Das Nanomaterial MXene wird für Batterietechnologie oder als Hochleistungs-Schmiermittel eingesetzt. Bisher entstanden bei der Herstellung giftige Abfallprodukte. An der TU Wien fand man neue Wege.

Drei Wissenschaftler in weißen Mänteln im Labor

Es ist einer der bedeutsamsten Trends in der Materialwissenschaft: Materialien, die nur aus einer einzigen Schicht von Atomen bestehen, sogenannte „2D-Materialien“, zeigen oft völlig andere Eigenschaften als dickere Schichten aus denselben Atomen. Begonnen hat diese Forschungsrichtung mit dem Nobelpreis-gekrönten Material Graphen. Nun forscht die TU Wien gemeinsam mit den Firmen CEST und AC2T unter anderem an der Materialklasse der MXene (sprich: Maxene), die hauptsächlich aus Titan und Kohlenstoff bestehen. 

Sie haben Eigenschaften, die beinahe wundersam klingen: Man kann sie für die Abschirmung elektromagnetischer Wellen verwenden, für Energiespeicherung oder für neuartige Sensoren. An der TU Wien stellte man fest: Sie eignen sich auch verblüffend gut als Festkörper-Schmiermittel, selbst unter den härtesten Bedingungen, wie sie etwa in der Weltraumtechnik vorkommen. Das Problem daran war bisher nur: Die Herstellung dieser MXene galt als extrem gefährlich und giftig. Doch nun wurde ein neuer Weg gefunden: Statt giftige Säure verwendet man nun elektrischen Strom. Die neue Synthesemethode wurde nun im renommierten Fachjournal „Small“ publiziert. 

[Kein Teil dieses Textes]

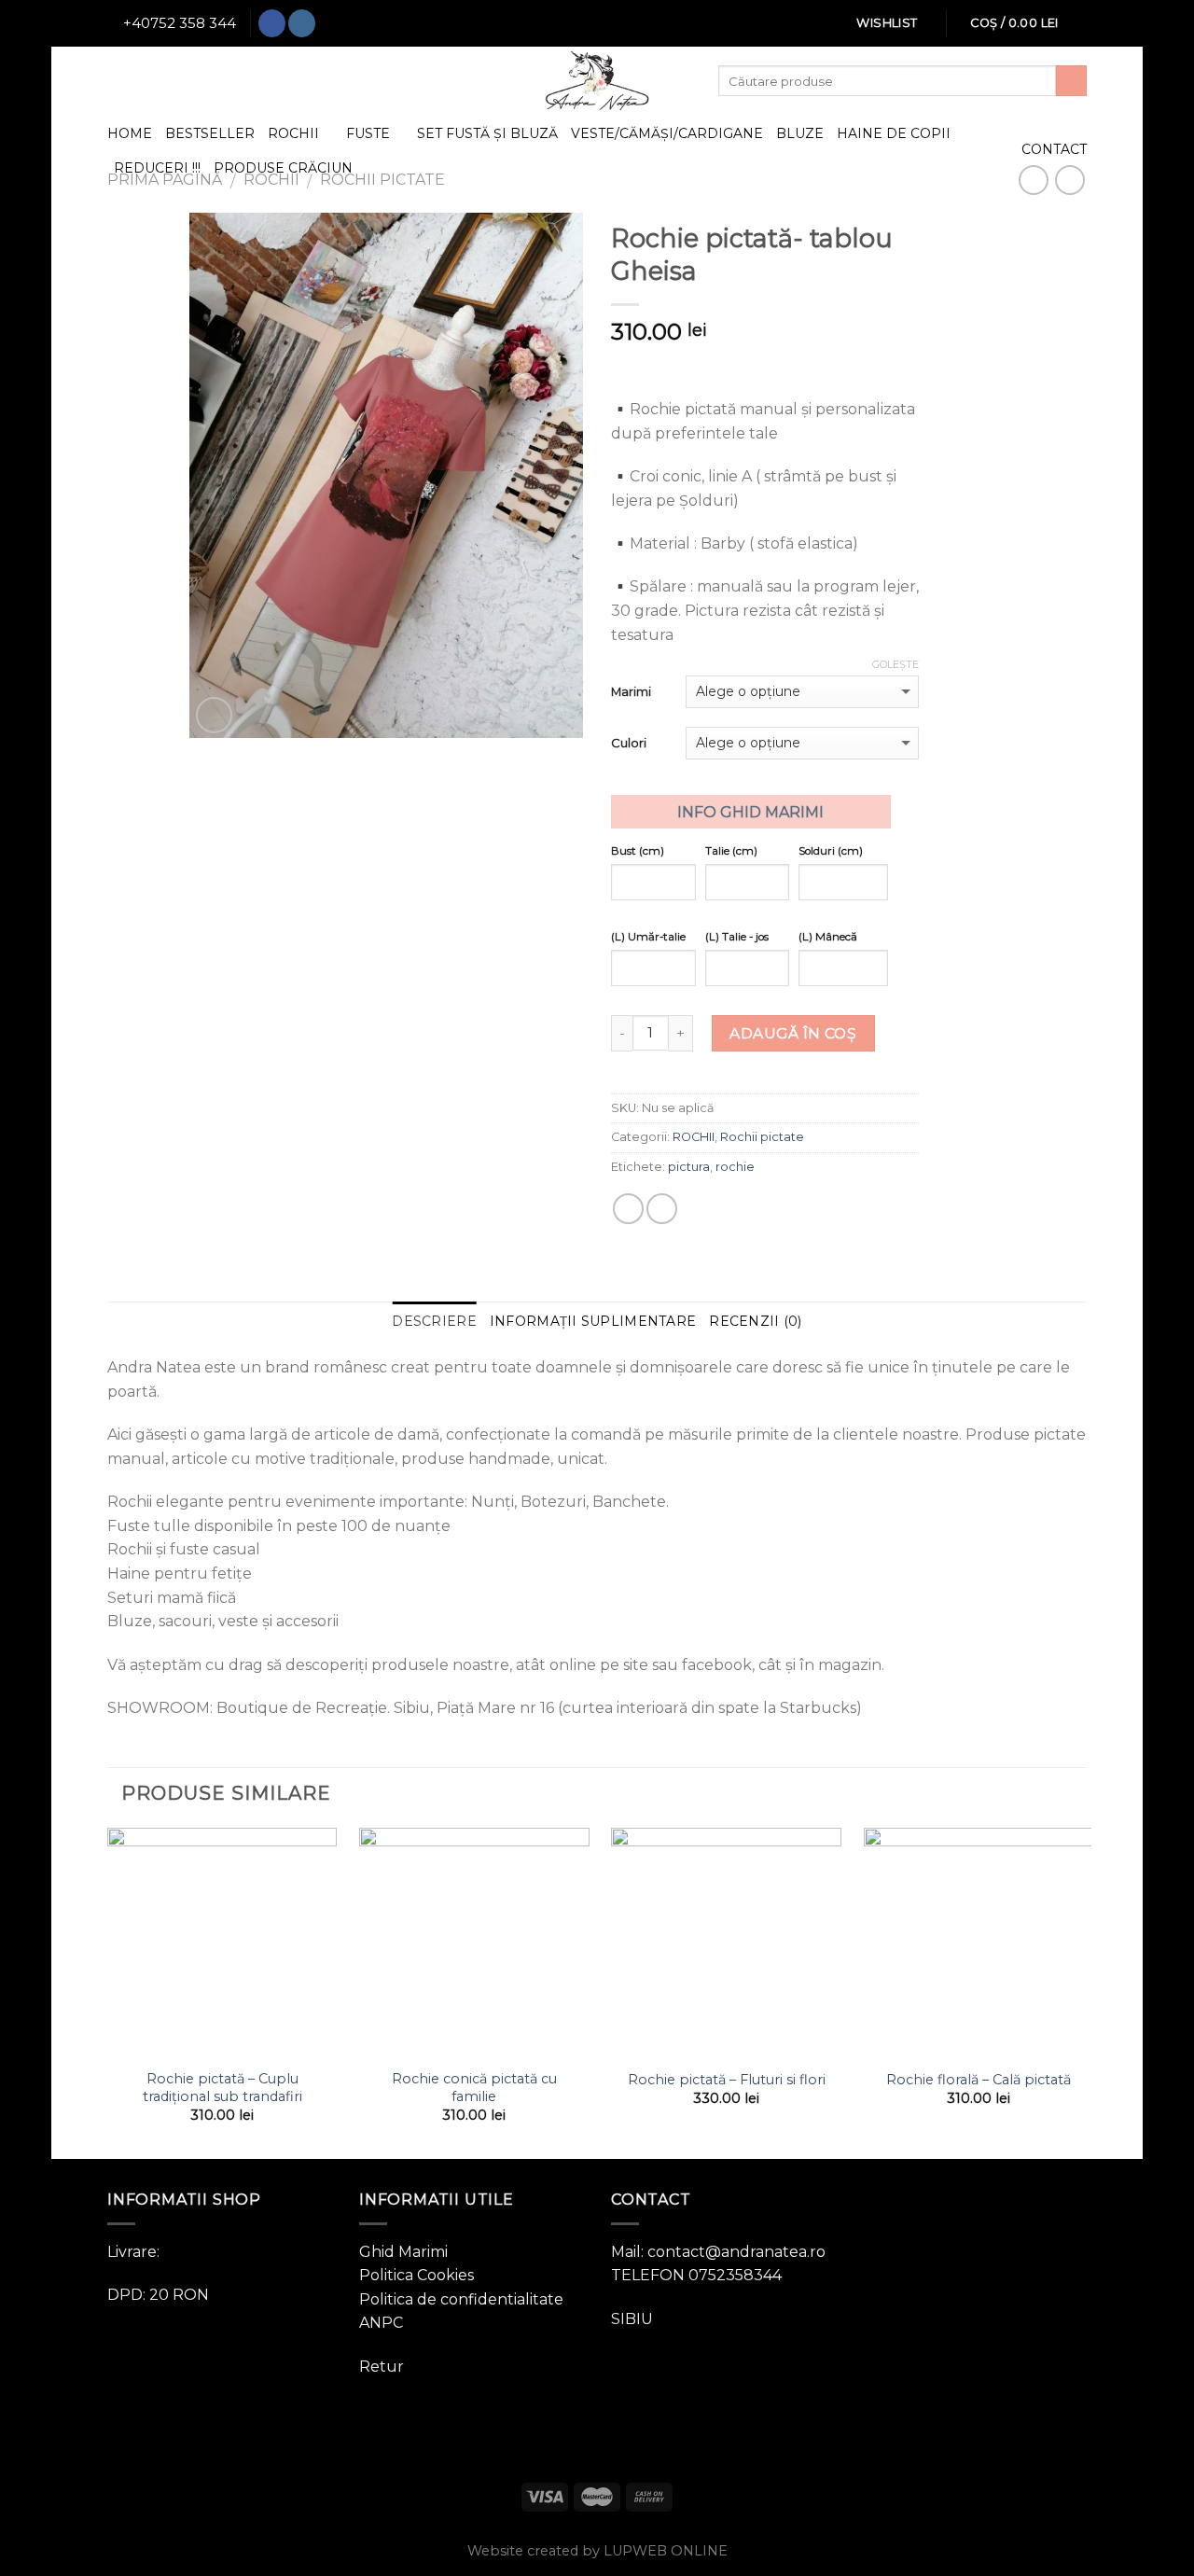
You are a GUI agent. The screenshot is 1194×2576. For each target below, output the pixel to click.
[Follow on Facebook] (271, 23)
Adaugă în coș (792, 1033)
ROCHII (293, 133)
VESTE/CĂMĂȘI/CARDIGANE (667, 133)
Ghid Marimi (403, 2252)
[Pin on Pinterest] (661, 1208)
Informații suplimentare (593, 1321)
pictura (689, 1167)
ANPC (381, 2323)
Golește (895, 664)
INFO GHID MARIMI (750, 812)
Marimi (631, 691)
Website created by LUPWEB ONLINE (597, 2550)
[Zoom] (214, 715)
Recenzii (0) (755, 1321)
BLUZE (800, 133)
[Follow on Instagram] (301, 23)
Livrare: (133, 2252)
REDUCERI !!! (157, 168)
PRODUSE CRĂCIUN (283, 168)
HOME (129, 133)
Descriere (434, 1321)
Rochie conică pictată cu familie (474, 2087)
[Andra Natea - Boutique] (597, 81)
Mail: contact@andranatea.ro (718, 2252)
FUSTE (368, 133)
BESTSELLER (210, 133)
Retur (381, 2366)
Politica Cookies (416, 2275)
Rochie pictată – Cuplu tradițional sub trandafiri (222, 2087)
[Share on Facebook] (628, 1208)
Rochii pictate (762, 1137)
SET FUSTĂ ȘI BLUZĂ (487, 133)
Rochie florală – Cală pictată (978, 2079)
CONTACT (1054, 149)
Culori (628, 742)
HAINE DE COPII (894, 133)
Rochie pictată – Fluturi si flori (727, 2079)
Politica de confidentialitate (461, 2299)
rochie (735, 1167)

Schluss mit giftiger Flusssäure

„Um MXene herzustellen, braucht man zunächst sogenannte MAX-Phasen. Das sind Materialien, die beispielsweise aus Schichten von Aluminium, Titan und Kohlenstoff bestehen können“, erklärt Pierluigi Bilotto von der Tribologie-Forschungsgruppe am Institut für Konstruktionswissenschaften und Produktentwicklung der TU Wien. „Bisher verwendete man Flusssäure, um das Aluminium herauszuätzen, dadurch bekam man dann ein System atomar dünner Schichten, die sich mit sehr wenig Widerstand gegeneinander verschieben können. Das macht diese MXene zu einem tollen Schmiermittel.“

Doch mit Flusssäure zu hantieren ist keine leichte Aufgabe. Sie ist giftig und umweltschädlich, es gibt strenge Vorschriften, wie man mit dieser Chemikalie umzugehen hat. Man braucht spezielle, teure Laboreinrichtungen dafür, und man bekommt Abfallprodukte, die aufwändig entsorgt werden müssen. „Das war der Grund, warum MXene in der Industrie bisher noch nicht den großen Durchbruch feiern konnten“, sagt Pierluigi Bilotto. „Es ist schwer, einen solchen Prozess auf industrieller Skala neu aufzubauen, viele Firmen scheuen diesen Schritt verständlicherweise.“

So machte sich Pierluigi Bilotto auf die Suche nach einer besseren Methode, gemeinsam mit Prof. Carsten Gachot und Prof. Markus Valtiner (TU Wien), Markus Ostermann von CEST in Wiener Neustadt, Marko Pjlievic von AC2T und anderen. 

Elektrochemie

„Die Elektrochemie bietet eine alternative Möglichkeit, die Aluminium-Verbindungen in der MAX-Phase aufzubrechen“, sagt Pierluigi Bilotto. „Wenn man elektrische Spannung anlegt, wirkt ein elektrischer Strom auf die MAX-Phase, die chemische Reaktionen an den Oberflächen hervorrufen kann. Indem wir die Spannung genau richtig einstellen, können wir die Reaktionen so anpassen, dass nur Aluminiumatome entfernt werden, sodass elektrochemische MXene als Endprodukt übrig bleiben.“ 

Das Team fand heraus, dass man mit einer ganz speziellen Elektrochemie-Technik das elektrochemische Ätzen und die Gesamtqualität der Maxene verbessern kann: Nämlich mit wohldosierten Strom-Pulsen. Während man sonst oft das Problem hat, dass die Reaktivität der Oberfläche nach kurzer Zeit stark absinkt, führen kurze Strom-Pulse bei MAX-Phasen-Materialien dazu, dass sich kleine Wasserstoff-Bläschen bilden, durch die die Oberfläche immer wieder gereinigt und reaktiviert wird. So lässt sich die elektrochemische Reaktion länger aufrechterhalten und eine große Menge an MXene entsteht.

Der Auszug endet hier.